Quando lo svantaggio per le donne arriva dal governo

La Repubblica pubblica oggi un articolo della sociologa e scrittrice Chiara Saraceno intitolato, provocatoriamente, “Maschilismo di governo”.

Maschile nella composizione e maschilista nei programmi, così descrive la sociologa il volto del governo di Salvini e Di Maio. Per vari motivi. Primo fra tutti, “di tutta la spesa in deficit programmata, poco o nulla è destinato alle donne e alla riduzione delle disuguaglianze tra uomini e donne. Al contrario, c’è il forte rischio che si riduca quel poco che andava in questa direzione. Ad esempio, non viene rifinanziato il pur ridottissimo (due giorni!) congedo di paternità che, mentre riconosceva ai padri un diritto minimo a stare accanto alla madre al momento della nascita di un figlio e ad avere un tempo tutto dedicato ad accudire quest’ultimo, promuoveva un’idea di genitorialità non basata su una divisione rigida del lavoro e delle competenze”, scrive Saraceno.

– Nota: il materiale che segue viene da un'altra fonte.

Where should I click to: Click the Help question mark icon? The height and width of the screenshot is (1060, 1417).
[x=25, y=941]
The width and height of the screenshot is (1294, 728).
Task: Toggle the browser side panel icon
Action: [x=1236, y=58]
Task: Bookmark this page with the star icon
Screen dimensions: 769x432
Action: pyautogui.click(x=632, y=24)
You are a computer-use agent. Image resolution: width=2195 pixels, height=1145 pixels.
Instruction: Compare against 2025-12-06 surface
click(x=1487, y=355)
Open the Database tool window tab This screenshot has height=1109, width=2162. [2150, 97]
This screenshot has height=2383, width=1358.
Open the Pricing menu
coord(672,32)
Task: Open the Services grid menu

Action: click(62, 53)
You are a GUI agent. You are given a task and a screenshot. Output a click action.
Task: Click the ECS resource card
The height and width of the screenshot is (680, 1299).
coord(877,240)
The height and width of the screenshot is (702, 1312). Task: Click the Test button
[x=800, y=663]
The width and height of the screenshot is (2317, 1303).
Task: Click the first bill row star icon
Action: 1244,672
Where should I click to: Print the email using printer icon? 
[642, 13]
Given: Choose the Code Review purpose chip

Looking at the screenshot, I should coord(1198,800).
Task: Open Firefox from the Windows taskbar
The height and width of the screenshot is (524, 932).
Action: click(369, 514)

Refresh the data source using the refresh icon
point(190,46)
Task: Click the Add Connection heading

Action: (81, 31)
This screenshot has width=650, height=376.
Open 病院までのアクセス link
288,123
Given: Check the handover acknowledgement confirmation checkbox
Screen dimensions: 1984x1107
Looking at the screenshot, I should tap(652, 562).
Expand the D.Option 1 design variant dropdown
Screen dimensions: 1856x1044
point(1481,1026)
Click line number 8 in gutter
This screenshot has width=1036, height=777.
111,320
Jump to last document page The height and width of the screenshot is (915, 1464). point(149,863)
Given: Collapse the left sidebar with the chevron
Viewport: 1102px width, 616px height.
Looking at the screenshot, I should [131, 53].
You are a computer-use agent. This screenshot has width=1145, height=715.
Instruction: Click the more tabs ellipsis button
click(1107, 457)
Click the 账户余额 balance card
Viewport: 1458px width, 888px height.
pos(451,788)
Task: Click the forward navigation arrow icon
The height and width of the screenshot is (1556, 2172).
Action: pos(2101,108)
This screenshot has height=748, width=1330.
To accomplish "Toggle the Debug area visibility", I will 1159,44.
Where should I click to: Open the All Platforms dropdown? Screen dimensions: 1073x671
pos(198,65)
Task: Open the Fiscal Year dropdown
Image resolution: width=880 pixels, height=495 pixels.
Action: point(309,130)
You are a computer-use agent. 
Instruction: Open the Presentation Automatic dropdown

Un altro esempio: anche la famosa Quota 100 inserita nella manovra non va a favore delle donne. La riforma prevede la possibilità di andare in pensione a 62 anni con almeno 38 anni di contributi alle spalle, ma è una possibilità che premia gli uomini 9 casi su 10 e comunque chi ha un trattamento pensionistico superiore alla media. Le donne, invece, hanno perlopiù pensioni inferiori del 37% rispetto ai colleghi maschi a causa del percorso di carriera a ostacoli e del cumulo di svantaggi lavorativi collezionati prima e dopo essere diventate mamme.

Come ci ricorda Linda Laura Sabbadini su La Stampa, “abbiamo già perso un’occasione storica per investire una cifra cospicua nel welfare della cura. Cerchiamo di non indurre ulteriori elementi di svantaggio per le donne”.